Below, the tabled is visualized in HTML using the tabulate package.

html_table = tabulate.tabulate(final_rows, headers="keys", tablefmt="html")
display(HTML(html_table))

sampler	det	key	tides	precessing	likelihood_evaluations	sampling_time	likelihood_evaluations_per_sample	sampling_time_per_sample
dynesty	2det	aligned_without_tides	False	False	3.70063e+07	199.647	7530.13	0.0406215
pocomc	2det	aligned_without_tides	False	False	3.0755e+06	23.7154	748.646	0.00577309
dynesty	3det	aligned_without_tides	False	False	3.32848e+07	167.326	7273.28	0.0365777
pocomc	3det	aligned_without_tides	False	False	2.39225e+06	34.9858	589.681	0.00871153
dynesty	2det	aligned_with_tides	True	False	2.9891e+07	181.365	5479.18	0.0332435
pocomc	2det	aligned_with_tides	True	False	4.21025e+06	35.7803	1002.25	0.00851231
dynesty	3det	aligned_with_tides	True	False	3.78867e+07	295.931	6686.32	0.0520885
pocomc	3det	aligned_with_tides	True	False	4.518e+06	34.2139	1139.58	0.00862485
dynesty	2det	precessing_without_tides	False	True	2.94294e+07	129.721	5941.8	0.0261922
pocomc	2det	precessing_without_tides	False	True	6.31048e+06	43.7491	1895.31	0.0131671
dynesty	3det	precessing_without_tides	False	True	4.11257e+07	303.005	7173.85	0.0528544
pocomc	3det	precessing_without_tides	False	True	1.87365e+07	272.752	2417.02	0.0349982
dynesty	2det	precessing_with_tides	True	True	2.52399e+07	169.877	4660.23	0.0313742
pocomc	2det	precessing_with_tides	True	True	1.80425e+07	143.586	2389.23	0.0190107
dynesty	3det	precessing_with_tides	True	True	3.28534e+07	346.132	5394.8	0.0566086
pocomc	3det	precessing_with_tides	True	True	1.98465e+07	153.395	2556.12	0.0198097

Latex tables#

We then generate the latex tables for the paper.

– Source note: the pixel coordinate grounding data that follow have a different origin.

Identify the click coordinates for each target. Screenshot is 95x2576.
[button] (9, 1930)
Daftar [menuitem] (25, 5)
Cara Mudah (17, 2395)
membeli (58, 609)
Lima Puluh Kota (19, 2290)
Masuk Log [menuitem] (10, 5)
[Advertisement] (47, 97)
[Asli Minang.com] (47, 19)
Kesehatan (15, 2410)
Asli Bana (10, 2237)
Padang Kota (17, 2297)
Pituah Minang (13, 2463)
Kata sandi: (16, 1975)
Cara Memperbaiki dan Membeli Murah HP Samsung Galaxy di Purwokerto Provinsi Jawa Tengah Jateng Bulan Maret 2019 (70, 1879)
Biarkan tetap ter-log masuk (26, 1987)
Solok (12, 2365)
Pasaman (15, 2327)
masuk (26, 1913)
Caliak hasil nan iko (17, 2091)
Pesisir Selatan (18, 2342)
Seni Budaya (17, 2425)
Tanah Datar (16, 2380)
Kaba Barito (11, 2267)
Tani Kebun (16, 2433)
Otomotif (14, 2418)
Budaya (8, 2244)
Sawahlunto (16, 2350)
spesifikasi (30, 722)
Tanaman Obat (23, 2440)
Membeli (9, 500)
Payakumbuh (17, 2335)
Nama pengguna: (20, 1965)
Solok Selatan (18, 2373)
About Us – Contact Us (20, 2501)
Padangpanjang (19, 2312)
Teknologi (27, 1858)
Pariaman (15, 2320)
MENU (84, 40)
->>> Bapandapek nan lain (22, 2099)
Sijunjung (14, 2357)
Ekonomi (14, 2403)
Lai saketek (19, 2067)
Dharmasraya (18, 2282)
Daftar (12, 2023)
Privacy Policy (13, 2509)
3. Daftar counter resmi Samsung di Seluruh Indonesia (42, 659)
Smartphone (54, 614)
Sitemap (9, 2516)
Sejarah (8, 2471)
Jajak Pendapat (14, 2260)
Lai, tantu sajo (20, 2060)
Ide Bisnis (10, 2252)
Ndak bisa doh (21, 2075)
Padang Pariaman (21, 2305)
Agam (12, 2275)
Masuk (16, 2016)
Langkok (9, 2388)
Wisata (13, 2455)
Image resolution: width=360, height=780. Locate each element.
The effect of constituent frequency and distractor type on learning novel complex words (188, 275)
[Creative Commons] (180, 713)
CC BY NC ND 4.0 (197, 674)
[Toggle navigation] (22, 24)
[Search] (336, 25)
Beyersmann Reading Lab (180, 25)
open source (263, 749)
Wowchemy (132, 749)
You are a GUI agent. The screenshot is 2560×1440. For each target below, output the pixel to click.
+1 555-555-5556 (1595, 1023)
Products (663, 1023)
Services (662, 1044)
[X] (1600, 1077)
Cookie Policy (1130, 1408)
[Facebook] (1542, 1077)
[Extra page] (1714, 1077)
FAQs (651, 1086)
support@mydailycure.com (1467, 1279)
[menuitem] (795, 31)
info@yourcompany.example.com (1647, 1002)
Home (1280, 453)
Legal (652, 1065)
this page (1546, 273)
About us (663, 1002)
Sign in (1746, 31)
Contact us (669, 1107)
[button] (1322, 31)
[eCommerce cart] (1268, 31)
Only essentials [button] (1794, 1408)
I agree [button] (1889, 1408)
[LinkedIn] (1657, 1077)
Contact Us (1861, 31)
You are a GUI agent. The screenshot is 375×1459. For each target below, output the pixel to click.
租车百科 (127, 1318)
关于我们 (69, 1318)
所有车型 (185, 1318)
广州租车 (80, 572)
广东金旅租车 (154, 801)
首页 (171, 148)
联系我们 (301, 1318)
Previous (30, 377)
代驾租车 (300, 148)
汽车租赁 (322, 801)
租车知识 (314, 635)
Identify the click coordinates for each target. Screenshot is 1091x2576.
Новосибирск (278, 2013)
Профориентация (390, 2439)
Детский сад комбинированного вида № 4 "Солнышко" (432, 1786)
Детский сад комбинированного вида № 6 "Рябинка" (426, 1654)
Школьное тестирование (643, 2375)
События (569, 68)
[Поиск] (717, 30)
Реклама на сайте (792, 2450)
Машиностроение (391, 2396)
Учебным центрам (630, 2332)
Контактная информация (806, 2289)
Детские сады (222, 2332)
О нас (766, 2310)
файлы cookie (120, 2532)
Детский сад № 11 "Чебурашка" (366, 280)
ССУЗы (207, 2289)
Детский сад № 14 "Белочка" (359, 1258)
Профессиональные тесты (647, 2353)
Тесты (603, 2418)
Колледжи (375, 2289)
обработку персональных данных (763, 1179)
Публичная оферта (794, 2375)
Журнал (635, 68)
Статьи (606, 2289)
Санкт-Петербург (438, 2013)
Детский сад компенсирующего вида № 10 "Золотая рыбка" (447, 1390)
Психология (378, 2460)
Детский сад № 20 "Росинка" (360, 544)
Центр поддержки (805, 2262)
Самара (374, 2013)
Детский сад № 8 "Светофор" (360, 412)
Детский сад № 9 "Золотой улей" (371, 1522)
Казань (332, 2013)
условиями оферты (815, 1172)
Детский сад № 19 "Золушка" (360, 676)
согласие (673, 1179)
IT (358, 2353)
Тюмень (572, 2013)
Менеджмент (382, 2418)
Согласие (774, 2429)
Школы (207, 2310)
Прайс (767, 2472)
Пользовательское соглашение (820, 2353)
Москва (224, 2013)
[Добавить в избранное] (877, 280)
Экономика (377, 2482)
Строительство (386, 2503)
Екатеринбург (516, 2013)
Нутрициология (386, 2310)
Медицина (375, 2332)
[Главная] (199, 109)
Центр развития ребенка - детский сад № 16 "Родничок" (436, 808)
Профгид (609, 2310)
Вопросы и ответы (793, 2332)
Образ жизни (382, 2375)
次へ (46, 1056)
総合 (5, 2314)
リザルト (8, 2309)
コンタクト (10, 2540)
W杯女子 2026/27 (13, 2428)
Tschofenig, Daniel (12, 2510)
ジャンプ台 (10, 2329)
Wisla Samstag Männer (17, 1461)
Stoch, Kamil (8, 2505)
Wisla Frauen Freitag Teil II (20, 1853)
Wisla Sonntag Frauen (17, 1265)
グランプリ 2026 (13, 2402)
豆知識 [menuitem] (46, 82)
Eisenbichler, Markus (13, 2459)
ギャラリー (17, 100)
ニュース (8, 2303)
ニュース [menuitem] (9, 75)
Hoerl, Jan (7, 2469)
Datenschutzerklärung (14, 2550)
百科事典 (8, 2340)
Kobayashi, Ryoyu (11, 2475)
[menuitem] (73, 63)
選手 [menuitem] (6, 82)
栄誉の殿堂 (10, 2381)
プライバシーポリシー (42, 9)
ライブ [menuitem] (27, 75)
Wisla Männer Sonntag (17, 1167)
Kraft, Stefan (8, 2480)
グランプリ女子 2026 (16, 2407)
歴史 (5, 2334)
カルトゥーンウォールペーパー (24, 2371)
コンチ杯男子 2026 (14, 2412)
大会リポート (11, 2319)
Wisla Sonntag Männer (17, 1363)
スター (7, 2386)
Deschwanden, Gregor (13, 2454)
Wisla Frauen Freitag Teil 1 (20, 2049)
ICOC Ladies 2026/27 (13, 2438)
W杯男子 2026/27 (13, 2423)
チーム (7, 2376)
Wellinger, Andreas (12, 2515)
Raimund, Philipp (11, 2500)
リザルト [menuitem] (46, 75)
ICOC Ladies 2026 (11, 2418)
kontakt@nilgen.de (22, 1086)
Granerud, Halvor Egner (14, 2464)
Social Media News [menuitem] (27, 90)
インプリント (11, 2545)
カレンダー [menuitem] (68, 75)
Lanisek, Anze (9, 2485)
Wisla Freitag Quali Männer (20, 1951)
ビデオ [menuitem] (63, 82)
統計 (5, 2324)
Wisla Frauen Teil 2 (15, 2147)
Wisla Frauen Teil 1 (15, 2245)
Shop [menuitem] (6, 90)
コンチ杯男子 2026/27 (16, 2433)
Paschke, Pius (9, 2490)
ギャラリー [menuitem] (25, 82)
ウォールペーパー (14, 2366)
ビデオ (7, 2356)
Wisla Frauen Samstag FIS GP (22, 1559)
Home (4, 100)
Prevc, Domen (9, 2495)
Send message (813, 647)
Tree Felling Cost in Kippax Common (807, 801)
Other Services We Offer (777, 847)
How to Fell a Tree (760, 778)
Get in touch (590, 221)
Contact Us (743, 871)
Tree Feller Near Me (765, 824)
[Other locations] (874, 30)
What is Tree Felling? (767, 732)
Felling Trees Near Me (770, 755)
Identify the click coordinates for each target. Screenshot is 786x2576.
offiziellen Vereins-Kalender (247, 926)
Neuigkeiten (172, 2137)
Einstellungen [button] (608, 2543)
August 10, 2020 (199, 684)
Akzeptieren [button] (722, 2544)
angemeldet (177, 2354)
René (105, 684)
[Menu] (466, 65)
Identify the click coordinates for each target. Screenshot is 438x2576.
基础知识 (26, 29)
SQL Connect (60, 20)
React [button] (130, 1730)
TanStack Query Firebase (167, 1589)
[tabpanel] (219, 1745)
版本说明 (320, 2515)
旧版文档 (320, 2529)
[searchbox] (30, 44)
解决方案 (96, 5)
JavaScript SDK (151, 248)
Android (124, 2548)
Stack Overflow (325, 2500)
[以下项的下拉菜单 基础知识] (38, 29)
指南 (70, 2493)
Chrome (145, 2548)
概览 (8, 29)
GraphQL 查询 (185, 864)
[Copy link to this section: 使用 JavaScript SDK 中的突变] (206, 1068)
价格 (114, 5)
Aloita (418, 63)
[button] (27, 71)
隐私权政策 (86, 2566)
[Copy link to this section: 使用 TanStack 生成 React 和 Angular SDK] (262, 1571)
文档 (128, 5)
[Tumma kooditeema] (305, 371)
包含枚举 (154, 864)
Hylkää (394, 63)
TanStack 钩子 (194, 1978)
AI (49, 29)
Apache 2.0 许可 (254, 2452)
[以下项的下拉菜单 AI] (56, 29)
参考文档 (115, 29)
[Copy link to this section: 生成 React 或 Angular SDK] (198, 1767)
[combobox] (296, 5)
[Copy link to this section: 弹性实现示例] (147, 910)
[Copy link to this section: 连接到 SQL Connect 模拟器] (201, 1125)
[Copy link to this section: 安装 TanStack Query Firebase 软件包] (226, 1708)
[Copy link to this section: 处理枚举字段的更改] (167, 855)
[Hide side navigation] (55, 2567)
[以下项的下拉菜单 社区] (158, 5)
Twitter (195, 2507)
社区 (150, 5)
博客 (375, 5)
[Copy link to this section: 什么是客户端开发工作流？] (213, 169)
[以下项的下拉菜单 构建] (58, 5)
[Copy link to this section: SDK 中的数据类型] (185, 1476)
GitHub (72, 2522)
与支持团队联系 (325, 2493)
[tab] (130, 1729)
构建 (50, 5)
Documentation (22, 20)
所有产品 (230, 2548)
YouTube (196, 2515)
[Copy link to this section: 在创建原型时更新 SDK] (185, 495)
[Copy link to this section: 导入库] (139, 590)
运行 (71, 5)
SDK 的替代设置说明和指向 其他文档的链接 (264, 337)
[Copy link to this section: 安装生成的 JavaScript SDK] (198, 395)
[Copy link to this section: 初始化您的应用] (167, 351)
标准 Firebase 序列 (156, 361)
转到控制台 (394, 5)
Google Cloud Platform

These are written to files in the tables directory.

table_data = defaultdict(
    lambda: defaultdict(lambda: defaultdict(lambda: defaultdict(list)))
)

for ndet in [2, 3]:
    data = []
    for row in final_rows:
        if row["det"] == f"{ndet}det":
            continue
        else:
            data.append(row)

    def format_sci_latex(x, precision=2):
        """Format number in LaTeX-style scientific notation."""
        if x == 0:
            return f"${0:.{precision}f}$"
        exponent = int(np.floor(np.log10(abs(x))))
        mantissa = x / (10**exponent)
        return f"${mantissa:.{precision}f} \\times 10^{{{exponent}}}$"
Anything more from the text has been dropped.